玉姣不免有些著急。


    她身為薛琅的姐姐,自然知道,薛琅有多重視這次考試。


    薛琅素來克己守時,如今快進考場了,這人還沒來,莫不是出了什麽事情吧?


    三聲銅鑼響起。


    考生紛紛入場。


    薛琅依舊沒有出現的意思。


    玉姣已經急如熱鍋上的螞蟻了。


    直到最後一名考生入場,薛琅還是沒出現,玉姣已經徹底失望了……薛琅竟還沒來!


    一聲銅鑼響起……


    薛琅這才滿頭大汗地往這邊跑來:“等等!”


    敲銅鑼的人微微一頓,旁邊的監考官看向了薛琅,語氣不悅:“你也是來參加太學入學考試的嗎?”


    薛琅連忙道:“是。”


    監考官冷嗤了一聲:“你遲到了,明年再考吧。”


    薛琅一聽這話就著急起來:“三聲鑼音結束才為到時間,我來之時,隻敲了一聲。”
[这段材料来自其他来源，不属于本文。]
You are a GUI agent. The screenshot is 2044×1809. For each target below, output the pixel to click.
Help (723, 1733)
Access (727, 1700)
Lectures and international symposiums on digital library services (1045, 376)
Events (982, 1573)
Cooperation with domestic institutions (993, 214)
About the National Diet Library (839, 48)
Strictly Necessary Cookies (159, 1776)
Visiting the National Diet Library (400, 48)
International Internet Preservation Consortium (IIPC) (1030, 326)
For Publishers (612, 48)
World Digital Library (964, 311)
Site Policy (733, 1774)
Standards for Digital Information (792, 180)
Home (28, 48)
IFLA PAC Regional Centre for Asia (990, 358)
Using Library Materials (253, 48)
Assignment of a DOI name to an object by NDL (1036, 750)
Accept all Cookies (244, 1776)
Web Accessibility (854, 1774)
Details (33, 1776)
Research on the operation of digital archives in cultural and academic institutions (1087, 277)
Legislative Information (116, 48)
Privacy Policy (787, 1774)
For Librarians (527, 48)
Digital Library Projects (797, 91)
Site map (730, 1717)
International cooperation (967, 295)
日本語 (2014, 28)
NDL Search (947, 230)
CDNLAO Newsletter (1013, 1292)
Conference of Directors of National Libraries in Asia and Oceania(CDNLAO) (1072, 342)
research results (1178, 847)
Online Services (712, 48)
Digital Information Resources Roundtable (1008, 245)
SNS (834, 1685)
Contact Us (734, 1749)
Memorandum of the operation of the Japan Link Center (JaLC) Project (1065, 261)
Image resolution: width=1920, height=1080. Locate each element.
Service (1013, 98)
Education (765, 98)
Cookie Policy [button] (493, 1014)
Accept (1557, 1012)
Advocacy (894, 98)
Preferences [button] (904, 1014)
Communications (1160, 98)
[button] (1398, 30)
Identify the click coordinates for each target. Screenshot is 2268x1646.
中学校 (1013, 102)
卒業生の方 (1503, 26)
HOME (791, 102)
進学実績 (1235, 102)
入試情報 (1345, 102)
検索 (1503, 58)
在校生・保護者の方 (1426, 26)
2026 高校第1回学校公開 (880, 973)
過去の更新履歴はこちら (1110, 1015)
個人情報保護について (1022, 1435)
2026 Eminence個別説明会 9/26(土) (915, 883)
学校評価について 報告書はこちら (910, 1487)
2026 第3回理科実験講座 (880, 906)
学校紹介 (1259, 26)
    監考官瞥了薛琅一眼,繼續道:“太學乃是大家上進修習之地,你這等踩著時間來考試的豎子,怎配進入太學學習?”


    說到這,監考官頓了頓:“而且就衝你這般態度,想來也考不上,瞧著你年紀尚輕,明年再考吧!”


    薛琅都要急哭了。


    他到底是一個比玉姣還小上兩三歲的少年郎,見考官不讓自己進去考試,都要急掉眼淚了。


    這太學考試,對他真的很重要,他若是進了太學,父親也能高看他幾眼。他雖然不在乎父親如何看自己,可若自己在父親麵前露了臉,也好叫旁人不敢如從前一般輕賤娘親。


    還有姐姐,他也想為姐姐撐腰。


    明年再考,娘親和姐姐要多吃一年苦。


    且不說明年能不能順利考上,便說今年父親難得鬆口,叫他參加考試,就說……明年,他都不知道還有沒有這個機會了。


    玉姣著急地走了過來,看著考官開口道:“這位大人,舍弟一心向學,能否再給舍弟一個機會?”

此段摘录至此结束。